The Switch, Part I
Bill Manser and Elizabeth Sehr © MGM |
Today’s article was suggested by a friend and neighbor. (Thanks, B!) The story involves Florida (where else!), DNA, and a man who spent half a decade in prison. And it’s about hubris.
In 1995, DNA lab worker Elizabeth Sehr submitted evidence for a paternity test involving William Manser. According to The Libertarian Republic and The Orlando Sentinel, Manser missed a court date and, when he failed to pay court-ordered child support for young Dylan Sehr, was sentenced to prison and served five years.
Bill Manser did not recall taking a DNA test and he expressed doubt the child was his. After prison, he built a relationship with Dylan and had at least one son with someone else. Then, two decades after Dylan’s birth, along comes a television program that combines those two favorites of daytime television, courtroom drama and paternity testing. (And people wonder why I don’t own a television.)
The program is called Paternity Court. It’s presided over by entertainer, lawyer, and dazzling drama queen Lauren Lake.

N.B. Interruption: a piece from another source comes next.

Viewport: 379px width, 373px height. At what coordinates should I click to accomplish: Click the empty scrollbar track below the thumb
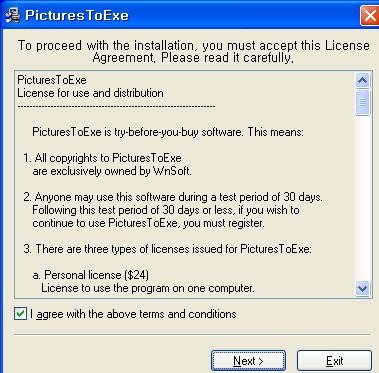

I’ll be the first to admit it feels tawdry, even unseemly, but the show solved a riddle no one else seemed interested in resolving.
Less than a minute after the revelation, Lake asked Elizabeth if she knew who the real father was and Sehr readily admitted she remains in touch with him– then twenty seconds later complained Manser had called her a liar. In the build-up, the viewer experienced a sound dose of Sehr stridently insisting Manser’s the liar, that he’s a father avoiding responsibility. And we can’t forget she complained he wasn’t there for her son in his young years… completely overlooking she’d sent him to prison.
- The result was that Bill Manser was sent to prison on a lie. He was not the father.
- The broader implication is that lab technician Elizabeth Sehr either substituted the real father’s DNA or faked the test paperwork.
The mother blames LabCorp for ‘a mix-up’ and her son has said LabCorp should be held responsible. You don’t need a background in science to see what’s wrong with this rationale. If a lab failed to match, that might (or not) be considered a mix-up. But since the lab was able to identify the father’s DNA (if not his actual name), we know the real father’s DNA was in that lab, and there’s only one way it could have been placed there. Either that, or she faked the entire test.
What a plot for a murder mystery. But in case you think DNA might hold no more surprise, read on.
The Switch, Part II
Tom Lippert © KUTV 2014 |
Following a DNA test, the Branum family was surprised to learn Mr. Branum was not the father of daughter Annie. Before jumping to conclusions about Mrs. Branum, know that Annie was conceived in a fertility clinic. She was an in vitro test tube baby where a clinic affiliated with the University of Utah collected spermatozoa and eggs from Mr. and Mrs. Branum.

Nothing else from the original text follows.